## WHAT TO PRODUCE
From top to bottom, write out the listing exactly.

## GIVEN INFORMATION

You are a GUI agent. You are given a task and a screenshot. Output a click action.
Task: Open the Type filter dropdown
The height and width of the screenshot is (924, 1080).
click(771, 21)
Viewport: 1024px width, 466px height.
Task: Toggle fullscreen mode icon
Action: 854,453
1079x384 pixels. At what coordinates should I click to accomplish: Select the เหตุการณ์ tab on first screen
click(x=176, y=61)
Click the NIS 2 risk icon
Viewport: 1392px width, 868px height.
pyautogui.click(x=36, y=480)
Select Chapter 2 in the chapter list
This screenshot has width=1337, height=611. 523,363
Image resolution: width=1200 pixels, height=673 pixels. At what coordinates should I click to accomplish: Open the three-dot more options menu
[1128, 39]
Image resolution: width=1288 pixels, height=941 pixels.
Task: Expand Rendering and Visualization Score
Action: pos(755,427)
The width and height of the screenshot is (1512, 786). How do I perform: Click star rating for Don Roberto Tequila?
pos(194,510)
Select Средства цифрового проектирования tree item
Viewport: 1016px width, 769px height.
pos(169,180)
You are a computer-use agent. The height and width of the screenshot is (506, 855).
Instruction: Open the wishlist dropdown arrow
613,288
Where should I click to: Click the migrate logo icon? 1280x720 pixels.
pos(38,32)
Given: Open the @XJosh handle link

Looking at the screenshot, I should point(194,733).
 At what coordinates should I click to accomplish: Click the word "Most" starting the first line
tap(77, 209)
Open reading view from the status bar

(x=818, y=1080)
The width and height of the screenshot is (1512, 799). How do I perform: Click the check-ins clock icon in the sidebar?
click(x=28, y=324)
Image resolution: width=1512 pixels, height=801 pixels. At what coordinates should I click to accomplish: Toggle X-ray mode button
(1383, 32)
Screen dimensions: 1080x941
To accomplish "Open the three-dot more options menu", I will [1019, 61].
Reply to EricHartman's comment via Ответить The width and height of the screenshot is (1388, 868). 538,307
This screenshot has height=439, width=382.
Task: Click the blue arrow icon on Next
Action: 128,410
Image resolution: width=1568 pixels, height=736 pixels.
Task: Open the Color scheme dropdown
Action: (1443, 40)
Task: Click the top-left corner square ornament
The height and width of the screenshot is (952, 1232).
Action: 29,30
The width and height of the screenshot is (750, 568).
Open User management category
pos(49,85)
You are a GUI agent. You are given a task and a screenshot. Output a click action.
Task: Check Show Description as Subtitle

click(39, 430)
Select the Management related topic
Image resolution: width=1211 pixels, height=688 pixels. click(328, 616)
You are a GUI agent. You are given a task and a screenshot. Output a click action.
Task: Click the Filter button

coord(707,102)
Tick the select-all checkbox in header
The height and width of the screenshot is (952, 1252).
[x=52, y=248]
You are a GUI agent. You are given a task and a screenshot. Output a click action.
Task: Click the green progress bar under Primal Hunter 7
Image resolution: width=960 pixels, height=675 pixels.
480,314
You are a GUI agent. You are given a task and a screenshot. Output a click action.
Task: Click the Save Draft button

## REPLY
You are a GUI agent. You are given a task and a screenshot. Output a click action.
Task: Open the Type filter dropdown
The height and width of the screenshot is (924, 1080).
click(771, 21)
Viewport: 1024px width, 466px height.
Task: Toggle fullscreen mode icon
Action: 854,453
1079x384 pixels. At what coordinates should I click to accomplish: Select the เหตุการณ์ tab on first screen
click(x=176, y=61)
Click the NIS 2 risk icon
Viewport: 1392px width, 868px height.
pyautogui.click(x=36, y=480)
Select Chapter 2 in the chapter list
This screenshot has width=1337, height=611. 523,363
Image resolution: width=1200 pixels, height=673 pixels. At what coordinates should I click to accomplish: Open the three-dot more options menu
[1128, 39]
Image resolution: width=1288 pixels, height=941 pixels.
Task: Expand Rendering and Visualization Score
Action: pos(755,427)
The width and height of the screenshot is (1512, 786). How do I perform: Click star rating for Don Roberto Tequila?
pos(194,510)
Select Средства цифрового проектирования tree item
Viewport: 1016px width, 769px height.
pos(169,180)
You are a computer-use agent. The height and width of the screenshot is (506, 855).
Instruction: Open the wishlist dropdown arrow
613,288
Where should I click to: Click the migrate logo icon? 1280x720 pixels.
pos(38,32)
Given: Open the @XJosh handle link

Looking at the screenshot, I should point(194,733).
 At what coordinates should I click to accomplish: Click the word "Most" starting the first line
tap(77, 209)
Open reading view from the status bar

(x=818, y=1080)
The width and height of the screenshot is (1512, 799). How do I perform: Click the check-ins clock icon in the sidebar?
click(x=28, y=324)
Image resolution: width=1512 pixels, height=801 pixels. At what coordinates should I click to accomplish: Toggle X-ray mode button
(1383, 32)
Screen dimensions: 1080x941
To accomplish "Open the three-dot more options menu", I will [1019, 61].
Reply to EricHartman's comment via Ответить The width and height of the screenshot is (1388, 868). 538,307
This screenshot has height=439, width=382.
Task: Click the blue arrow icon on Next
Action: 128,410
Image resolution: width=1568 pixels, height=736 pixels.
Task: Open the Color scheme dropdown
Action: (1443, 40)
Task: Click the top-left corner square ornament
The height and width of the screenshot is (952, 1232).
Action: 29,30
The width and height of the screenshot is (750, 568).
Open User management category
pos(49,85)
You are a GUI agent. You are given a task and a screenshot. Output a click action.
Task: Check Show Description as Subtitle

click(39, 430)
Select the Management related topic
Image resolution: width=1211 pixels, height=688 pixels. click(328, 616)
You are a GUI agent. You are given a task and a screenshot. Output a click action.
Task: Click the Filter button

coord(707,102)
Tick the select-all checkbox in header
The height and width of the screenshot is (952, 1252).
[x=52, y=248]
You are a GUI agent. You are given a task and a screenshot. Output a click action.
Task: Click the green progress bar under Primal Hunter 7
Image resolution: width=960 pixels, height=675 pixels.
480,314
You are a GUI agent. You are given a task and a screenshot. Output a click action.
Task: Click the Save Draft button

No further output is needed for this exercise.